Task brief ::
Copy out everything from the start of the records down through the line containing "direct-messages-header: DIRECT MESSAGES + is", with no changes.

==============================

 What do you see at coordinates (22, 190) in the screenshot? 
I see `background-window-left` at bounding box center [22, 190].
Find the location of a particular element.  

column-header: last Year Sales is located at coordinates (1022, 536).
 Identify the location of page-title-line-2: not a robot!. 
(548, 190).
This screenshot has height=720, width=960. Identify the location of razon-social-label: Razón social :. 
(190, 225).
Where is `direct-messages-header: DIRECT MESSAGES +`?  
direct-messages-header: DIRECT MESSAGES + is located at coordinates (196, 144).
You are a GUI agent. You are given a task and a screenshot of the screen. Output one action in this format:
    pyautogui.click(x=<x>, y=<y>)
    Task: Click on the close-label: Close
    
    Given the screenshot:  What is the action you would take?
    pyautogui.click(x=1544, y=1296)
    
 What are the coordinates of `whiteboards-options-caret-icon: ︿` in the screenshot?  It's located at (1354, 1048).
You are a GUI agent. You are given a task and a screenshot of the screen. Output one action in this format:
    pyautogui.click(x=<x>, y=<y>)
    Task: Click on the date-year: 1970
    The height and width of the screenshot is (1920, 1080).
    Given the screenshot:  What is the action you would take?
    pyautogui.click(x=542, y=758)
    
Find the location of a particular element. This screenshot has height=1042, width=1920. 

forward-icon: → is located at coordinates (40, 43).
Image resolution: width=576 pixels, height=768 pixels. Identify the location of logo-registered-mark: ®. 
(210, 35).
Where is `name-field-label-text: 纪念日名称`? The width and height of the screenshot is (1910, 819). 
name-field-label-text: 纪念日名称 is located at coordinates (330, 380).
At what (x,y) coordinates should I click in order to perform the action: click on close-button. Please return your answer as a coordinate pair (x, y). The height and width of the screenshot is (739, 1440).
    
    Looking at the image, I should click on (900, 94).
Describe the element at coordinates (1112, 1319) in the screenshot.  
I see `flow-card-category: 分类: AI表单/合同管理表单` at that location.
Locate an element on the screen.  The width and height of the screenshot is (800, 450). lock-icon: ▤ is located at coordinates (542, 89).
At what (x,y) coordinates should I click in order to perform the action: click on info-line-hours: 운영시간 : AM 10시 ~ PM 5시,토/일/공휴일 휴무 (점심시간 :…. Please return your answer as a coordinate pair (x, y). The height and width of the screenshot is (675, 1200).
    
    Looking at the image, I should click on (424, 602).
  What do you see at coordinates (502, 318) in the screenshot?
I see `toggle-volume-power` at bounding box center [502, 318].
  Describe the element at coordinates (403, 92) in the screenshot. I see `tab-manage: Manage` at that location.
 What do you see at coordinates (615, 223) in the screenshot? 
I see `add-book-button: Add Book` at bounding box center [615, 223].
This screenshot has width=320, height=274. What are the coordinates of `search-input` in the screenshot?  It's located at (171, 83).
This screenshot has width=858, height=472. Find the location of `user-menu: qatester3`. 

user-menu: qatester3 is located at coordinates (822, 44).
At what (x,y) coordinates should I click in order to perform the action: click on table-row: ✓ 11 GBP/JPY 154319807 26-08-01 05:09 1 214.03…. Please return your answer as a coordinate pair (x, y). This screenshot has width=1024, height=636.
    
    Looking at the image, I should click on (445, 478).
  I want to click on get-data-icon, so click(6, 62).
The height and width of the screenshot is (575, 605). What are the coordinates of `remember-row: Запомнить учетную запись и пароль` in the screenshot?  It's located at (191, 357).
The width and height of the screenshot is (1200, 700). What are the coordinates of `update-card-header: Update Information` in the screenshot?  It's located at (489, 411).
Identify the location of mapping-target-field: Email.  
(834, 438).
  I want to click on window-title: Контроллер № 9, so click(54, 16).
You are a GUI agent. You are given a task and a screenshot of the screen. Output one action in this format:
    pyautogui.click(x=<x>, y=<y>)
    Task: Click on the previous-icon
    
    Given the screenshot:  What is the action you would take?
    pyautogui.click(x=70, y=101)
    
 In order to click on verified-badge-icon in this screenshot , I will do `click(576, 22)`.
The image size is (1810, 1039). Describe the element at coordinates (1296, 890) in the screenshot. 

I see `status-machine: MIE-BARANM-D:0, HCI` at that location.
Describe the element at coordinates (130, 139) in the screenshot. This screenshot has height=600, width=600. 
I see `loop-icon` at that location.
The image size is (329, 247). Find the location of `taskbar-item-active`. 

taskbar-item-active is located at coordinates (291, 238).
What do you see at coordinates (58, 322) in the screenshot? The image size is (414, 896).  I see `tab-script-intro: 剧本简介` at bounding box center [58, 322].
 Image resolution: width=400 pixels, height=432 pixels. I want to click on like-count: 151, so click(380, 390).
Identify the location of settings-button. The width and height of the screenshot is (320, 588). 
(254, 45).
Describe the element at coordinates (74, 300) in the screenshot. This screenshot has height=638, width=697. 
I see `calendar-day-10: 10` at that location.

==============================

Result below ::
 What do you see at coordinates (22, 190) in the screenshot? 
I see `background-window-left` at bounding box center [22, 190].
Find the location of a particular element.  

column-header: last Year Sales is located at coordinates (1022, 536).
 Identify the location of page-title-line-2: not a robot!. 
(548, 190).
This screenshot has height=720, width=960. Identify the location of razon-social-label: Razón social :. 
(190, 225).
Where is `direct-messages-header: DIRECT MESSAGES +`?  
direct-messages-header: DIRECT MESSAGES + is located at coordinates (196, 144).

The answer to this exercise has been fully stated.